Прадед Евгении Владимировны, итальянский архитектор, был приглашен в Россию при Николае I, но по пути стал жертвой разбойников. Император, в компенсацию гибели супруга, даровал его вдове русское дворянство и поместья. В 1905 году двадцатилетняя Евгения вышла замуж за Павла (Патю) Муратова – журналиста, художественного критика и искусствоведа, хранителя Отдела изящных искусств и классических древностей Румянцевского музея[185].

Позднее, уже в советское время, Евгения Муратова несколько подкорректировала свою биографию, добавив туда Высшие женские курсы и “забыв” про занятия танцами. Неудивительно: в это время Муратова служила в Наркомфине, а потом в издательстве “Перевал”. Но пятнадцатью годами раньше Пагануцци была прилежной ученицей студии балерин-босоножек, последовательниц Айседоры Дункан, созданной в Москве Элли (Еленой Ивановной) Рабенек. Ходасевич, кстати, был близко знаком по меньшей мере еще с одной студисткой Рабенек – Татьяной Саввинской; она упоминается в автобиографической хронике и мемуарах А. И. Ходасевич – видимо, Татьяна из “донжуанского списка” соответствует именно ей.

В Муратову влюблялись многие.
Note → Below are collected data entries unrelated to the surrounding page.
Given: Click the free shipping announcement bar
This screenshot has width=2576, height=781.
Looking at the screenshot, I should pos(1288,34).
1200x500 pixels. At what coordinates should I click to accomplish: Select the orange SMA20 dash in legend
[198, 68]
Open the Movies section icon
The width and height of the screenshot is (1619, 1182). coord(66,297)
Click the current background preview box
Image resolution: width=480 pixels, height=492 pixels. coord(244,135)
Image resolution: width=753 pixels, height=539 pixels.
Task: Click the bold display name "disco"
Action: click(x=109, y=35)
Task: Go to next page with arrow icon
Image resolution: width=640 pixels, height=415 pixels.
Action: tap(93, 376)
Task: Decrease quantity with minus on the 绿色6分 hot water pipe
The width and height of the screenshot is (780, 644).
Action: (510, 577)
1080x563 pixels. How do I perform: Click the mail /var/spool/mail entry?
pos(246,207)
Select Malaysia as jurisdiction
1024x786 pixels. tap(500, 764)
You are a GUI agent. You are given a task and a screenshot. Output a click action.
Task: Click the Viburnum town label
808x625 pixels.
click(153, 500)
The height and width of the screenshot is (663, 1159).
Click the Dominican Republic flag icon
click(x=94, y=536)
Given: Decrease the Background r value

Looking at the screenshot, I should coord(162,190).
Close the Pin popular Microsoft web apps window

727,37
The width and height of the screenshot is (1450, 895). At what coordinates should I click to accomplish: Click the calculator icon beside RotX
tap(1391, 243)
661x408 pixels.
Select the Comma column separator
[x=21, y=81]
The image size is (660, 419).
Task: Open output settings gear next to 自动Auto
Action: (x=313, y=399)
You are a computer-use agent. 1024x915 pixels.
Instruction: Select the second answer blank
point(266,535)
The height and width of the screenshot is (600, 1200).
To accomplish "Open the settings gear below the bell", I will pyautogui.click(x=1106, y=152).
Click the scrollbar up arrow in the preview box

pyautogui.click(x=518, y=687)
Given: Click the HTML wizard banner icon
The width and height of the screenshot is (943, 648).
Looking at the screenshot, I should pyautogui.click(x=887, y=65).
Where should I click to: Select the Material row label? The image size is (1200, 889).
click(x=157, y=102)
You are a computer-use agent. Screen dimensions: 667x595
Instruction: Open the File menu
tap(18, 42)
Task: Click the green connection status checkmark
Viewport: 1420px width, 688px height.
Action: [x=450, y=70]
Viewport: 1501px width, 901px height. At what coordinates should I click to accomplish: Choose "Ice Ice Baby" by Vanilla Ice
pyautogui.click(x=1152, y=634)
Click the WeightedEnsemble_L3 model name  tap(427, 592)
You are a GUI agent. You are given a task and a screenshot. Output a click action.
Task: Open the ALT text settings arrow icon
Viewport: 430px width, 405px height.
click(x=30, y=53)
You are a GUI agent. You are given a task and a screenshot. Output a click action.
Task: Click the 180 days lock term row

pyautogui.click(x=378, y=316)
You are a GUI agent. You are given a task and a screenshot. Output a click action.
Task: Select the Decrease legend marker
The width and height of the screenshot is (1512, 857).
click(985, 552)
Муни эта неудачная влюбленность в итоге побудила решительно изменить жизнь. “«Беклемишевская история» и попытки «воплотиться в семипудовую купчиху» повлекли за собой другие, более житейские события, о которых сейчас рассказывать не время”[186], – кратко пишет Ходасевич, но о чем он умалчивает, понять нетрудно. Чтобы забыть о Муратовой, Муни (возможно, еще в “беклемишевской” роли) в конце мая 1909 года женился на двадцатиоднолетней Лидии Брюсовой, младшей сестре Валерия и Александра Яковлевичей. Поступок этот был связан, между прочим, с преодолением препятствий: Беклемишев-то, вероятно, был православным, а вот Самуил Викторович Киссин принадлежал к иудейскому вероисповеданию. В Российской империи брак между православной и иудеем был невозможен, переход из православия в иудаизм тоже, а Киссин креститься не хотел. Оставалась одна возможность: переход невесты в лютеранство (что до 1905 года тоже не допускалось – но в начале ХХ века российские законы стали либеральнее). Лютеранская церковь разрешает венчание с иудеем или мусульманином. По этому пути и пошли Самуил Викторович и Лидия Яковлевна.